━━━ TEXTE SOURCE

Ayant constaté que la justification de l'employeur était explicitement placée sur le terrain de l'image de l'entreprise au regard de l'atteinte à sa politique commerciale, laquelle serait selon lui susceptible d'être contrariée au préjudice de l'entreprise par le port du foulard islamique par l'une de ses vendeuses, la cour d'appel a exactement retenu que l'attente alléguée des clients sur l'apparence physique des vendeuses d'un commerce de détail d'habillement ne saurait constituer une exigence professionnelle essentielle et déterminante, au sens de l'article 4, § 1, de la directive 2000/78/CE du Conseil du 27 novembre 2000, tel qu'interprété par la Cour de justice de l'Union européenne, de sorte que le licenciement de la salariée, prononcé au motif du refus de celle-ci de retirer son foulard islamique lorsqu'elle était en contact avec la clientèle, qui était discriminatoire, devait être annulé.

 

Commentaire : 

Par cet arrêt, la chambre sociale de la Cour de cassation confirme sa jurisprudence relative aux libertés et droits fondamentaux du salarié dans l’entreprise, issue de son arrêt de principe du 22 novembre 2017 (Soc., 22 novembre 2017, pourvoi n° 13-19.855, Bull. 2017, V, n° 200), et rappelée dans un arrêt du 8 juillet 2020 (Soc., 8 juillet 2020, pourvoi n° 18-23.743, Bull. 2020, V, en cours de publication).

Au cas précis, une salariée, employée en qualité de vendeuse dans un magasin spécialisé dans les vêtements féminins, avait été licenciée au motif de son refus de retirer son foulard islamique lorsqu’elle était en contact avec la clientèle.

La chambre sociale, reprenant les règles énoncées par son arrêt du 22 novembre 2017, précité, rendu sur question préjudicielle posée à la Cour de justice de l’Union européenne, réaffirme en premier lieu que les restrictions à la liberté religieuse doivent être justifiées par la nature de la tâche à accomplir, répondre à une exigence professionnelle essentielle et déterminante et proportionnées au but recherché. En second lieu, elle rappelle que l'employeur, investi de la mission de faire respecter au sein de la communauté de travail l'ensemble des libertés et droits fondamentaux de chaque salarié, peut prévoir dans le règlement intérieur de l'entreprise ou dans une note de service soumise aux mêmes dispositions que le règlement intérieur, en application de l'article L. 1321-5 du code du travail dans sa rédaction applicable, une clause de neutralité interdisant le port visible de tout signe politique, philosophique ou religieux sur le lieu de travail, dès lors que cette clause générale et indifférenciée n'est appliquée qu'aux salariés se trouvant en contact avec les clients.

━━━━━━
━━━ ENREGISTREMENTS PRÉSENTÉS

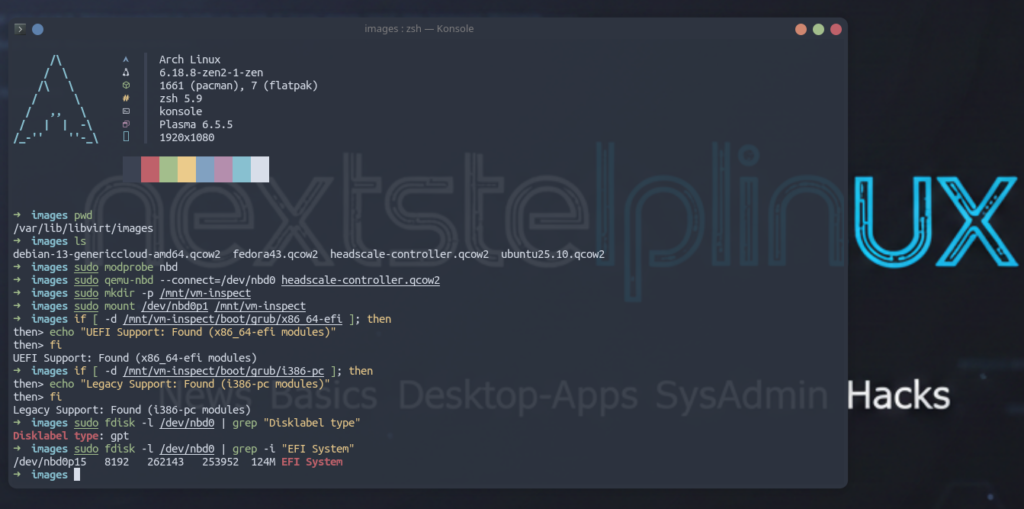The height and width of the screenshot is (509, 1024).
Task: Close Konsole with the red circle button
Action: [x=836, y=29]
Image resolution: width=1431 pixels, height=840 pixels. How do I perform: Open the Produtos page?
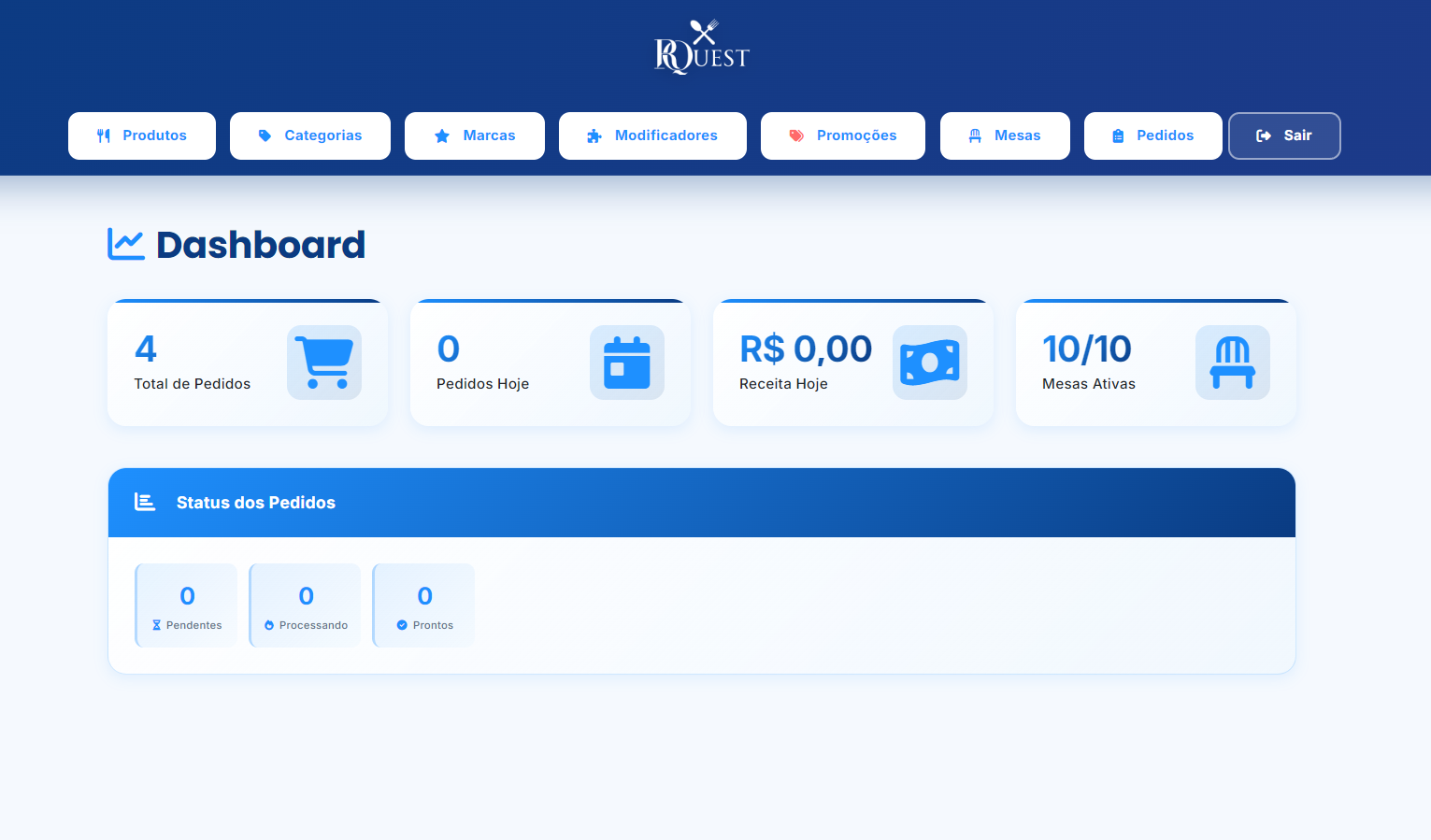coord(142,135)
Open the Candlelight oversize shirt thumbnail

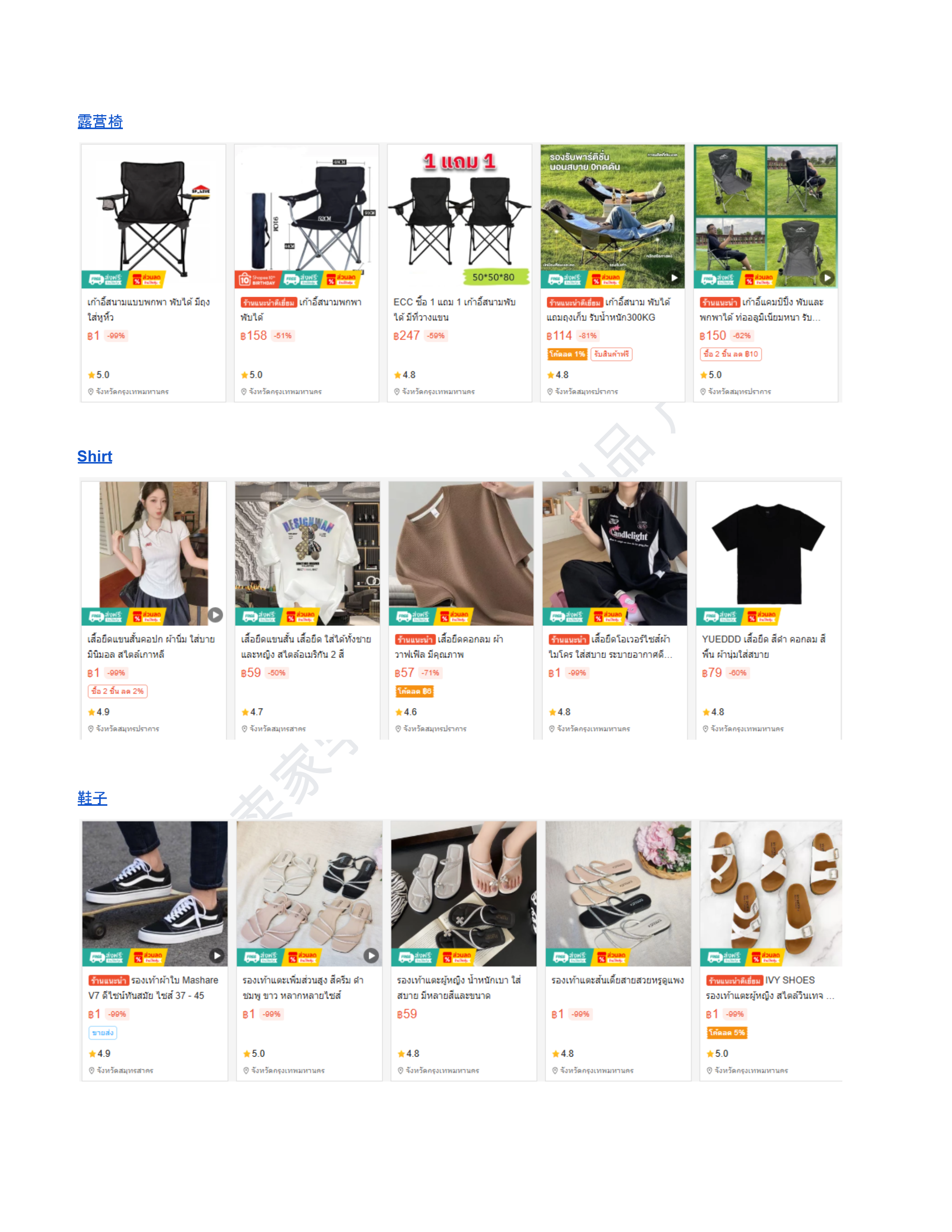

━━━━━━
━━━ ENREGISTREMENTS PRÉSENTÉS

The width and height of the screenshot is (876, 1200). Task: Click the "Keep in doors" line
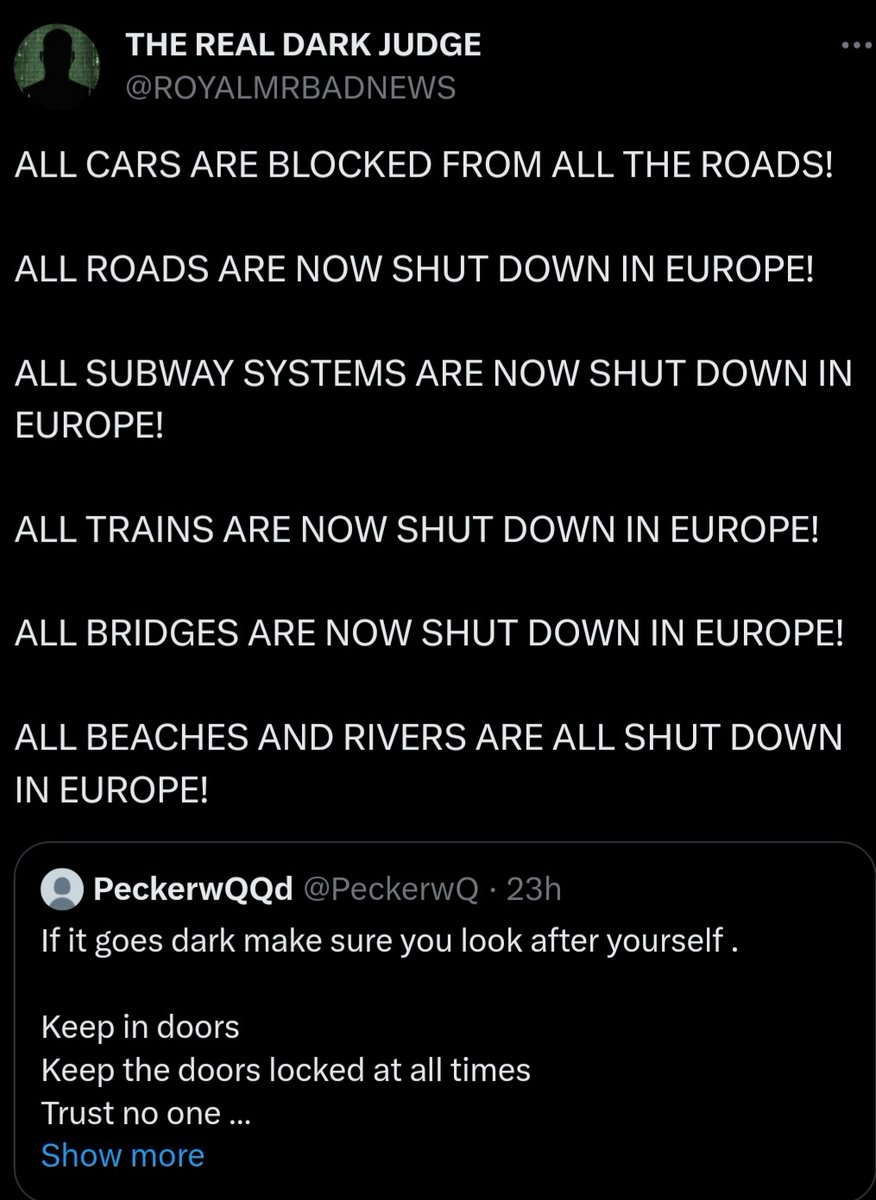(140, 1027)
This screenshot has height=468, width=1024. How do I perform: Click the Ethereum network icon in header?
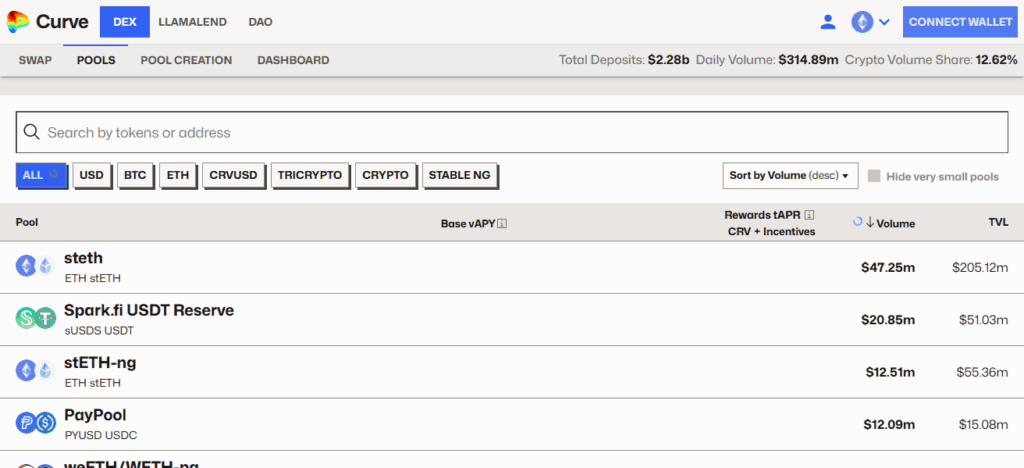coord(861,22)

━━━━━━
━━━ ENREGISTREMENTS PRÉSENTÉS

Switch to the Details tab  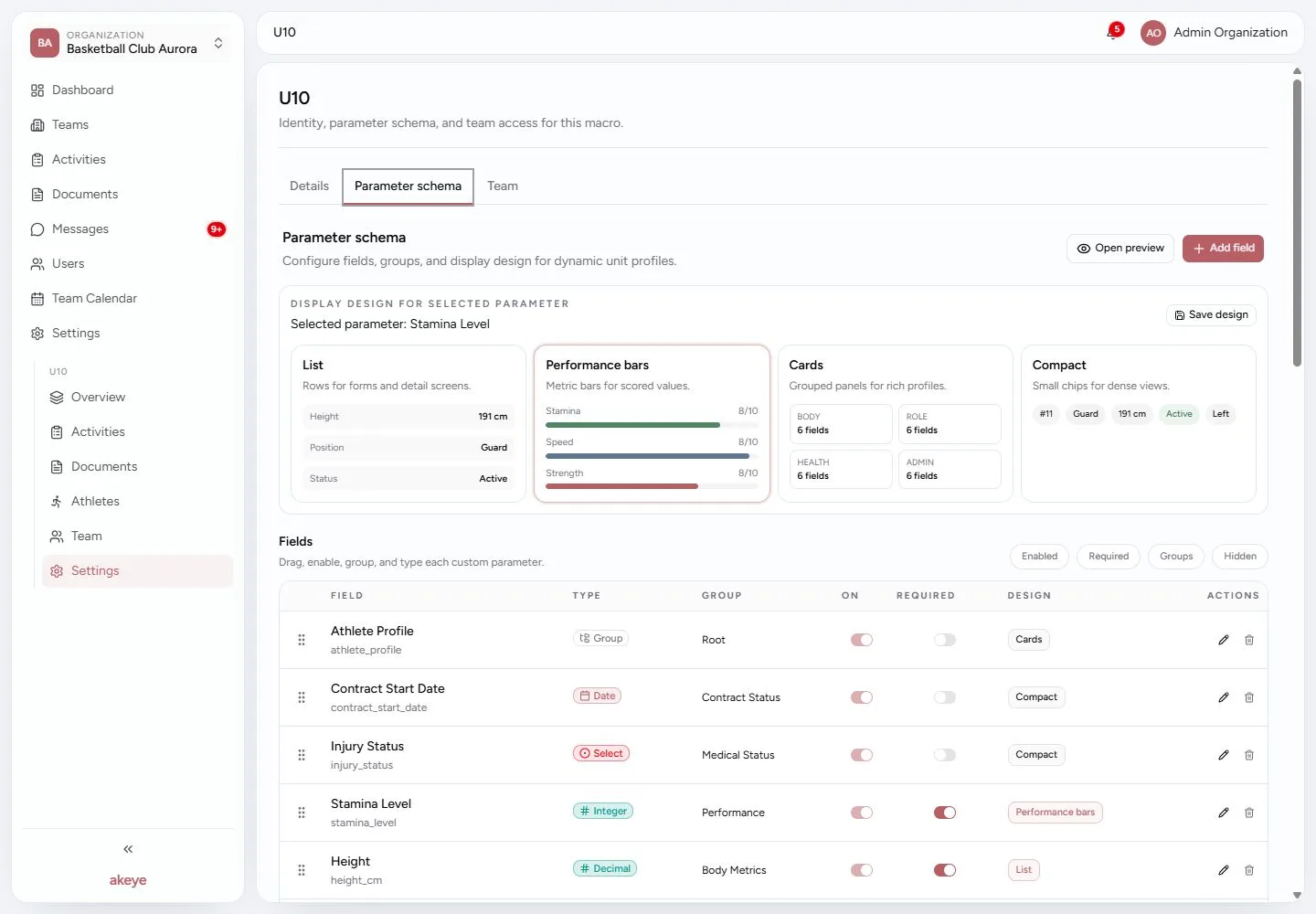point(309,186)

━━━━━━

* _CONSIGNES À SUIVRE_
Pouvez-vous modifier le texte source de « Par cet arrêt, la » jusqu'à « cours de publication). » inclus, en y remplaçant « Cour de cassation » par « haute juridiction » ? Vous n'avez pas besoin des enregistrements.

* _RÉSULTAT OBTENU_
Par cet arrêt, la chambre sociale de la haute juridiction confirme sa jurisprudence relative aux libertés et droits fondamentaux du salarié dans l’entreprise, issue de son arrêt de principe du 22 novembre 2017 (Soc., 22 novembre 2017, pourvoi n° 13-19.855, Bull. 2017, V, n° 200), et rappelée dans un arrêt du 8 juillet 2020 (Soc., 8 juillet 2020, pourvoi n° 18-23.743, Bull. 2020, V, en cours de publication).